Listed entries:

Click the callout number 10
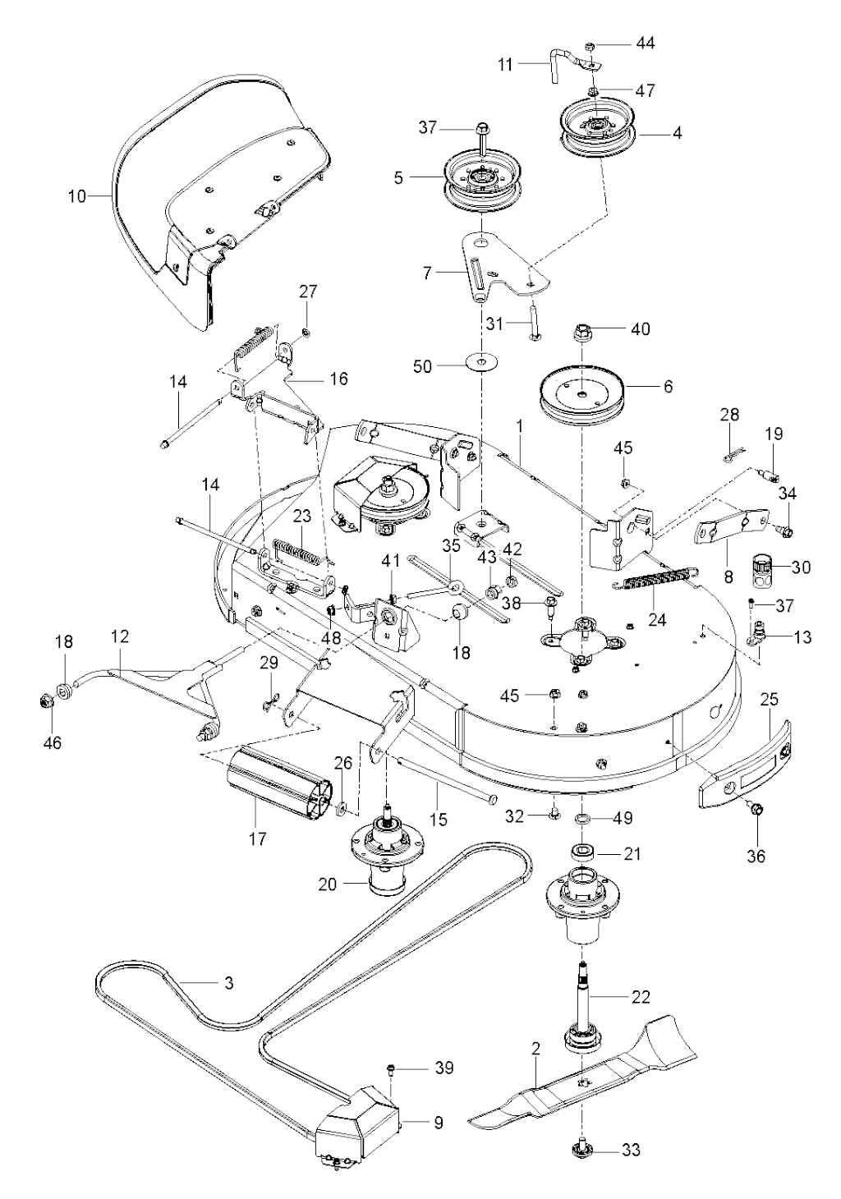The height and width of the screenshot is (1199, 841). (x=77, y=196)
---
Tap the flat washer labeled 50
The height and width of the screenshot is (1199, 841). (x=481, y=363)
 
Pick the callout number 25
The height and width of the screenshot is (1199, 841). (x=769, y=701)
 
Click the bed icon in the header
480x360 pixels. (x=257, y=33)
* * *
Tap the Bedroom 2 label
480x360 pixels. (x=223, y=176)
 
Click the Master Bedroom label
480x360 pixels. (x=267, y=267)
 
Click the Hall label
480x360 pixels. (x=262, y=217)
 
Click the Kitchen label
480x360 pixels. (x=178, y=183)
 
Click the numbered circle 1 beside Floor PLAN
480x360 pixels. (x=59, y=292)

Your goal: Rewrite only the stretch from the line containing "Click the numbered circle 1 beside Floor PLAN" through the line containing "480x360 pixels. (x=59, y=292)", both included. Keep everything else in those lines as it is, but scale the answer coordinates by 2.1 and round each to a whole number, with halves rounded up.

Expected answer:
Click the numbered circle 1 beside Floor PLAN
480x360 pixels. (x=124, y=613)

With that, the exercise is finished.